Book Of Note: The No. 1 Ladies' Detective Agency

No. 1 Ladies' Detective Agency
Recently I read a simple, yet a very refreshing book: No. 1 Ladies' Detective Agency by Alexander McCall Smith. It is a crime, detective book set in one of my most favorite countries - Botswana. Read the book, and you may fall in love with Botswana; insightful and spiced up with wisdom, and many funny punchlines - I couldn't help being glued to the book from the first to the last pages. Most interesting of all, I couldn't help admiring and liking the book's main character and heroine: Mma Ramotswe - a cunning, disciplined and very pertinacious woman-detective. Excerpts from the book:
He had seen it so often before; love was a form of blindness that closed the eyes to the most glaring of faults. You could love a murderer, and simply not believe that your lover would do so much as crush a tick, let alone kill somebody.
It was curious how some people had a highly developed sense of guilt she thought, while others had none. Some people would agonize over minor slips or mistakes, while others would feel unmoved by their own gross acts of betrayal or dishonesty.
Mma Ramotswe had no stomach for hospitals, she disliked the smell of them; she shuddered at the sight of the patients sitting on benches in the sun, silenced by their suffering; she was frankly depressed by the pink day-pajamas they gave to those who had some TB. Hospitals were to her a memento mori in bricks and mortar; an awful reminder of the inevitable end that was coming to all of us which she felt was best ignored while one got on with the business of life.

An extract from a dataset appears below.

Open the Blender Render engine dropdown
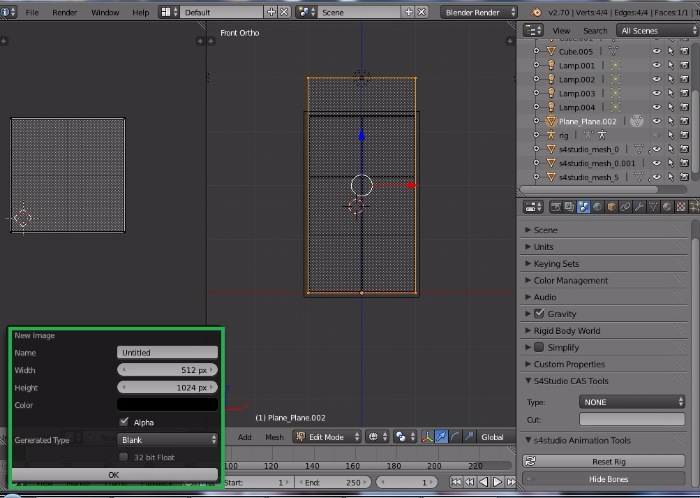The height and width of the screenshot is (498, 700). tap(478, 12)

Any one who reads a variety of good books, will find the  No. 1 Ladies' Detective Agency, unique and yet absorbing; McCall Smith very cleverly, and maybe - intentionally, writes the book as if he is a woman and from/with a woman's perspective of life and things; the book, at times, may seem chaotic with several plot-lines - but that too, is intentional and as you read the book through to the end, McCall Smith superbly weaves the plot perfectly, and masterfully ends the book in a very pleasing, dramatic way.